Los tratados de paz tuvieron una repercusión negativa en el mapa político, económico y demográfico de Europa. Alemania, en Versalles, fue esquilmada. Las sanciones económicas la sumían en la pobreza perpetua. Perdió –a manos de Francia- las regiones de Alsacia y Lorena, territorios con grandes industrias mineras. Además, sus colonias africanas y las posesiones del Lejano Oriente y Oceanía.
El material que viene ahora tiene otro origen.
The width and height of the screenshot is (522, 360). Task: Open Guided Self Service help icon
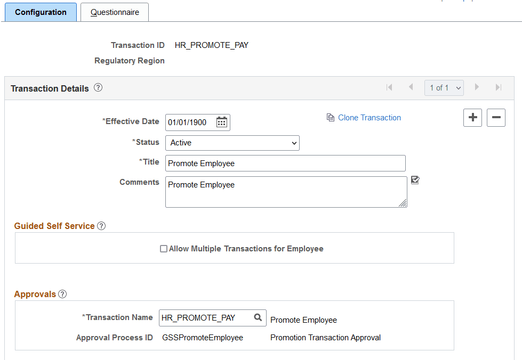coord(101,226)
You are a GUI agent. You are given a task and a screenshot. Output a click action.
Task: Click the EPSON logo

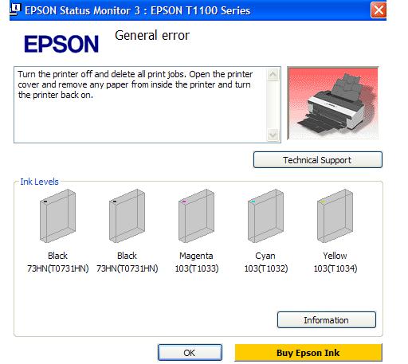[61, 44]
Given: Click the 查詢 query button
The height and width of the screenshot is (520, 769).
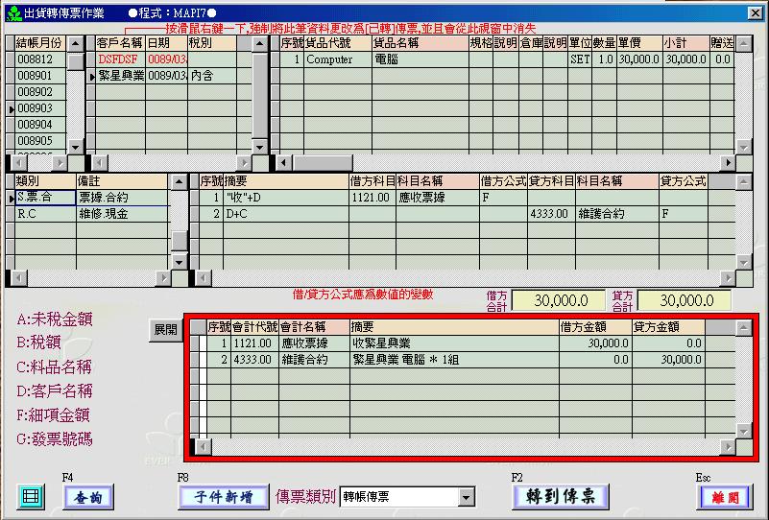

La decisión abrió las puertas al advenimiento del nazismo.
Austria y Hungría, por su parte, sufrieron restricciones para movilizar su mercado doméstico al ver reducido a un cuarto el territorio del fenecido Imperio Austro-Húngaro, de cuyas entrañas surgieron un puñado de nuevas naciones que diseñaron un nuevo mapa del viejo continente, similar al actual.
A ese cuadro, complejo en sí mismo, se sumó la pérdida de la hegemonía que Londres había forjado tras el desarrollo de la Primera Revolución Industrial y su consolidación como la más importante potencia colonial del mundo.
Las deudas de la guerra que tenía Gran Bretaña con EEUU, al igual que las del resto de los países europeos, eran asfixiantes. Washington exprimía las arcas de sus aliados y de sus antiguos enemigos que se sentían vasallos de un nuevo emperador con cierto disfraz democrático e instalado en la Sala Oval.
Su posición dominante lo había convertido en el principal proveedor de la Europa de posguerra. Sus contratos, cuasi leoninos, daban exclusividad a las empresas estadounidenses en la reconstrucción de Europa y contenían cláusulas secretas que establecía cierta tutoría cuando comenzara a caminar de nuevo el continente.
Ésa fue la razón por la cual, además, fue el principal prestamista que resultó favorecido por la caída del imperio de los zares y, ante la hambruna que golpeaba a los rusos, realizó un préstamo extraordinario de más de 20 millones de dólares al gobierno de Vladimir Ilich Lenin.
Como los dólares no tienen ideología, estuvieron detrás de la aparición en el escenario político de los proyectos políticos que encabezaban Adolf Hitler, Benito Mussolini y del asesinato de Engelbert Dollfuss quien, tras encabezar el partido nacionalsocialista austriaco, se transformó en un estorbo para los planes expansionistas de Hitler.
La noche de París y la visita obligada al Moulin Rouge formaba parte del tour “pecaminoso” de los millonarios puritanos del medio oeste estadounidense, que competían en antojos con los latinoamericanos que “tiraban manteca al techo” y los jeques árabes. Todos pretendían hacer negocios fáciles ya que “se habían terminado para siempre las guerras”.
Corría el mes de noviembre de 1927 cuando Romain Rolland denunció la falacia de la burbuja en la que vivía el mundo. Nadie escuchó su voz de alerta.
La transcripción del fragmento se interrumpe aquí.